Re: [PATCH v1 tty] 8250: microchip: pci1xxxx: Refactor TX Burst code to use pre-existing APIs

Jiri Slaby <jirislaby@xxxxxxxxxx> · Tue, 5 Mar 2024 08:19:27 +0100

On 05. 03. 24, 5:15, Rengarajan.S@xxxxxxxxxxxxx wrote:
Hi Jiri,

On Mon, 2024-03-04 at 07:19 +0100, Jiri Slaby wrote:
[Some people who received this message don't often get email from
jirislaby@xxxxxxxxxx.

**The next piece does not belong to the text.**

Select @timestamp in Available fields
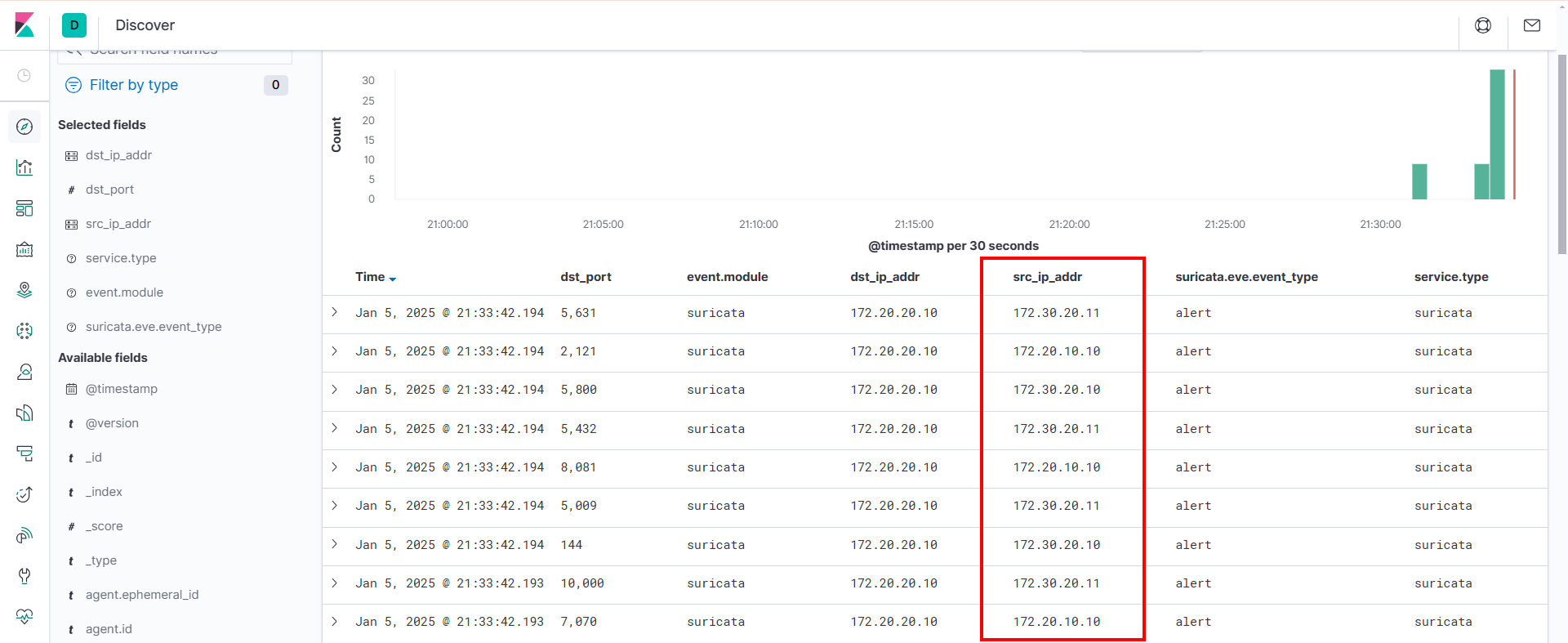The width and height of the screenshot is (1568, 643). click(122, 389)
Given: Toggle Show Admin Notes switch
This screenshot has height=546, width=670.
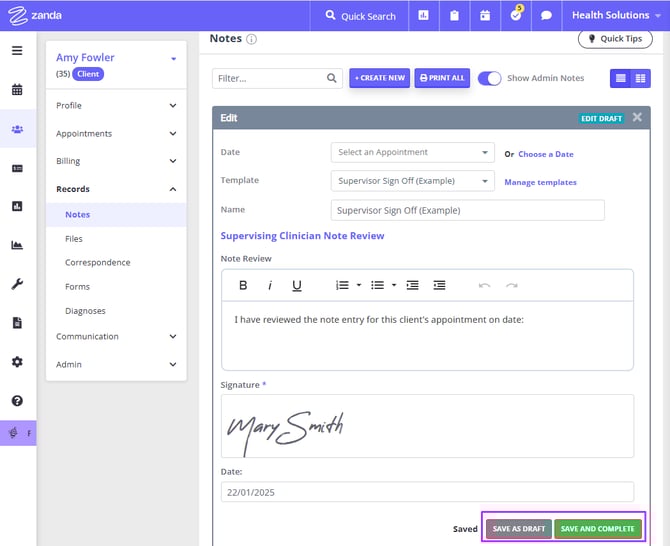Looking at the screenshot, I should point(489,78).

Learn why this is important at
https://aka.ms/LearnAboutSenderIdentification ;]

EXTERNAL EMAIL: Do not click links or open attachments unless you
know the content is safe

On 04. 03. 24, 5:37, Rengarajan.S@xxxxxxxxxxxxx wrote:
Hi Jiri,

On Fri, 2024-02-23 at 10:26 +0100, Jiri Slaby wrote:
EXTERNAL EMAIL: Do not click links or open attachments unless you
know the content is safe

On 23. 02. 24, 10:21, Rengarajan.S@xxxxxxxxxxxxx wrote:
On Fri, 2024-02-23 at 07:08 +0100, Jiri Slaby wrote:
EXTERNAL EMAIL: Do not click links or open attachments unless
you
know the content is safe

On 22. 02. 24, 14:49, Rengarajan S wrote:
Updated the TX Burst implementation by changing the
circular
buffer
processing with the pre-existing APIs in kernel. Also
updated
conditional
statements and alignment issues for better readability.

Hi,

so why are you keeping the nested double loop?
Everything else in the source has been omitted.